[Tareas a realizar]
1. Indica si cada afirmación coincide con el fragmento sobre el consumo de ansiolíticos y cita las palabras del fragmento que lo deciden. (a) El aumento del consumo de ansiolíticos se debe únicamente a una medicalización de lo normal. (b) La ansiedad se vuelve síntoma social cuando afecta a muchos. (c) Prácticas como el "mindfulness" se conciben muchas veces como elemento terapéutico.
2. Retoma el fragmento sobre el consumo de ansiolíticos después de su última oración y continúa el texto.

[Fragmento]
+ + + + +
El incremento de consumo de ansiolíticos, sin embargo, no parece obedecer exclusivamente a una medicalización de lo normal sino más bien a un aumento de lo que parece realmente anormal, la ansiedad, y que demanda una ayuda que, por parte de muchos médicos, se concibe sólo como farmacológica. Esa aparente ansiedad generalizada no sólo induce a prescribir más ansiolíticos; también se acompaña de la oferta creciente de libros de autoayuda y del auge de prácticas como el "mindfulness", concebidas muchas veces como elemento terapéutico.

Lo cuantitativo supone a veces algo cualitativo. La ansiedad, algo subjetivo, pasa a ser síntoma social cuando es cosa de muchos. No parece casual que ese incremento de consumo de ansiolíticos se dé en un plazo que abarca los años de la llamada “crisis”.
+ + + + +
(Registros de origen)
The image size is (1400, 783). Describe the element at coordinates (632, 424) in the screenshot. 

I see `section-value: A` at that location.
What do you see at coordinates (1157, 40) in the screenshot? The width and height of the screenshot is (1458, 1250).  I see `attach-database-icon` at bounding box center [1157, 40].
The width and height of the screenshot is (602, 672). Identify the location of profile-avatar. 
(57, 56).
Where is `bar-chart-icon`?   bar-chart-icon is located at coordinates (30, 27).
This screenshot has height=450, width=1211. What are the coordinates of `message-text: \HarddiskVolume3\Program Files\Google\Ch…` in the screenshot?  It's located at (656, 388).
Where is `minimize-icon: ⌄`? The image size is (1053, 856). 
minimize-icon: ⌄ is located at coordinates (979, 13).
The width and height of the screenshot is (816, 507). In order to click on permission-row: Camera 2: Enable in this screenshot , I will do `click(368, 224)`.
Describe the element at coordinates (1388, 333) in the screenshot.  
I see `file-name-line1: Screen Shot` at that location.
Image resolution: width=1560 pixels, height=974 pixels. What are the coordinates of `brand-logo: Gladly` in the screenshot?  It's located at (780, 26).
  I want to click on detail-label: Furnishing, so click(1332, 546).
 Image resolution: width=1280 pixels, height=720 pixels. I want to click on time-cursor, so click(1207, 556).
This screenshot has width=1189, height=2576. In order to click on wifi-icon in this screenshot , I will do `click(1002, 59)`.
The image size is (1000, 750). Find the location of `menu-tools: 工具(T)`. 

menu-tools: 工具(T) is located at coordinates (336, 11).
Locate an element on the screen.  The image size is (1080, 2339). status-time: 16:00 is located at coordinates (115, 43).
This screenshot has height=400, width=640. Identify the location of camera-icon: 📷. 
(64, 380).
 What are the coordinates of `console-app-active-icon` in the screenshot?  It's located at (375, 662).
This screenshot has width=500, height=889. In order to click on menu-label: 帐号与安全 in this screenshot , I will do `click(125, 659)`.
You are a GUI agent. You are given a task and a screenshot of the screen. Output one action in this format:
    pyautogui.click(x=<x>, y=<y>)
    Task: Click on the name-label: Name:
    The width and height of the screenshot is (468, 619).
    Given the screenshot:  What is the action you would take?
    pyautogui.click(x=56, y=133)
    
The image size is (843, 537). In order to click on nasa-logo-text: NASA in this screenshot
+ + + + +
[Respuestas]
1.
(a) No: "no parece obedecer exclusivamente a una medicalización de lo normal".
(b) Sí: "La ansiedad, algo subjetivo, pasa a ser síntoma social cuando es cosa de muchos."
(c) Sí: "concebidas muchas veces como elemento terapéutico".

2.
Nos hemos desprovisto de elementos tranquilizadores como lo fueron en su día la religión tradicional y cierta estabilidad del contrato social. Parece que todo está en crisis y que no hay horizontes. Y ya sabemos que, si no somos felices, es que estamos enfermos según la OMS, por lo que es lógico que la ansiedad se vincule a un tener algo sobrevenido en vez de un estado por el que se atraviesa o que paraliza, y se acuda en busca de tratamiento para eso que se tiene y no en lo que se está. Será el médico de Atención Primaria o el psiquiatra el que lo proporcione ante una demanda de sufrimiento; en muchas ocasiones sería simplemente una cruel necedad no hacerlo y negar el paliativo que supone una benzodiacepina. ¿Bastará con eso? Todo parece indicar que no.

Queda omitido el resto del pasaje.